===== SOURCE DATA

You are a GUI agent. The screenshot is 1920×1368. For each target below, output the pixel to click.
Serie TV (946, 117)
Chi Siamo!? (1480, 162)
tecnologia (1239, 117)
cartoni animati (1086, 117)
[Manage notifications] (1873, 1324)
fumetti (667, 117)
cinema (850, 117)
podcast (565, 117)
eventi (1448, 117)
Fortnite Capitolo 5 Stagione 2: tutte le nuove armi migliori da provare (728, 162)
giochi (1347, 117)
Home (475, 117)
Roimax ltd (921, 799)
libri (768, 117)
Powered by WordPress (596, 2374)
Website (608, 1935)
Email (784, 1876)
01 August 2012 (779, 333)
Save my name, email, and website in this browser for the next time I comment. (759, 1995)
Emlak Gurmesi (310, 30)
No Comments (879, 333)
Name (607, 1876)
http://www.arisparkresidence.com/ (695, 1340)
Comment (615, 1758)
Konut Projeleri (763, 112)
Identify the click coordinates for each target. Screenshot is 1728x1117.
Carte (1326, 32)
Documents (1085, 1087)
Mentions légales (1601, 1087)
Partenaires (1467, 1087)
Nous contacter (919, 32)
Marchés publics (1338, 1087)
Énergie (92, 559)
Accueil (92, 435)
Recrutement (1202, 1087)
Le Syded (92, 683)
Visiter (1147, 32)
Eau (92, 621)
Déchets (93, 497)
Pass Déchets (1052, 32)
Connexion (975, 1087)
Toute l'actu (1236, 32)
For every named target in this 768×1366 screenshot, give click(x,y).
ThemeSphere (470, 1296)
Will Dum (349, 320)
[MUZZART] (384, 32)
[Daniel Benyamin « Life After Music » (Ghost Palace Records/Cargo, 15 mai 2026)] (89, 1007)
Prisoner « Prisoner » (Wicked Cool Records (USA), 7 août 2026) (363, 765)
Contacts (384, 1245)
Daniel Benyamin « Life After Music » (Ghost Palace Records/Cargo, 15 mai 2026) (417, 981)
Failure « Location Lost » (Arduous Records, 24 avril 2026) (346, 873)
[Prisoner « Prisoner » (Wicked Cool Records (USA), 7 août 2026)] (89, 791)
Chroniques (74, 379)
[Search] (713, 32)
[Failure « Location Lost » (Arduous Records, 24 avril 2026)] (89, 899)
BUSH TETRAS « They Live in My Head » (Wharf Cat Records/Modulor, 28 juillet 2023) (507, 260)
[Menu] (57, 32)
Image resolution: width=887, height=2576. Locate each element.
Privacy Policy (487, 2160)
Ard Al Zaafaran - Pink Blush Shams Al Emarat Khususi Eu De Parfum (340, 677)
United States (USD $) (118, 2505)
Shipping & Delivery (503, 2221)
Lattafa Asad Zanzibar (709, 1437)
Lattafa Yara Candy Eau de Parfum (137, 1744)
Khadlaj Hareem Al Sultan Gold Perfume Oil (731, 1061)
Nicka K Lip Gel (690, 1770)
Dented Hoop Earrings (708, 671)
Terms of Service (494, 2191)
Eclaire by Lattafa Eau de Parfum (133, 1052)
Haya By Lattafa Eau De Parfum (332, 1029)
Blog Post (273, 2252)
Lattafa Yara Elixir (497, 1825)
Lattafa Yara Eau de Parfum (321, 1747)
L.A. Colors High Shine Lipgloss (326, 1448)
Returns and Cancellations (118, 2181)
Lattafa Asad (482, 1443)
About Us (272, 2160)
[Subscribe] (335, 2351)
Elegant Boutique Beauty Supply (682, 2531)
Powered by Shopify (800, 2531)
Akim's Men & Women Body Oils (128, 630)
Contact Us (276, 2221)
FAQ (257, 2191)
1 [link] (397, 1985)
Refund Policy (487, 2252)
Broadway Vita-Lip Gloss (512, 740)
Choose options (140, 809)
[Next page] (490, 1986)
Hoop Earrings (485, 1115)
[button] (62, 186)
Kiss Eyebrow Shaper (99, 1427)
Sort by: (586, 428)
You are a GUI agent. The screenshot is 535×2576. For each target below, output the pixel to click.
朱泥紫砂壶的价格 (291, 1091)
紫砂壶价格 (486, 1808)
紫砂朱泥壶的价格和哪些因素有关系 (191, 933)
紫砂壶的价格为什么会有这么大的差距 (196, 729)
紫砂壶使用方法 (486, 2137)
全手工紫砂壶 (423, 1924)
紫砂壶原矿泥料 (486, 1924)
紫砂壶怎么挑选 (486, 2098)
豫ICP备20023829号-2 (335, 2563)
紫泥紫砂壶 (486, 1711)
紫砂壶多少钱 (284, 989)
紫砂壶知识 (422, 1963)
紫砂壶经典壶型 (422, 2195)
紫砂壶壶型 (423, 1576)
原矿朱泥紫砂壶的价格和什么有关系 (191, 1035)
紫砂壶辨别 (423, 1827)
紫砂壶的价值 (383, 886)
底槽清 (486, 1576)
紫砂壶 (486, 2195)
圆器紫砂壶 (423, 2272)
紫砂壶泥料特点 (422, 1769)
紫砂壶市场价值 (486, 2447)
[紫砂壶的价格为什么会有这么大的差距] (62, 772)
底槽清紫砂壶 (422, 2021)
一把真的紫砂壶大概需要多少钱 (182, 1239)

==========

REQUIREMENT: From the data above, copy each line where the string "this" appears.

OUTPUT:
Save my name, email, and website in this browser for the next time I comment. (759, 1995)
For every named target in this 768×1366 screenshot, give click(x,y).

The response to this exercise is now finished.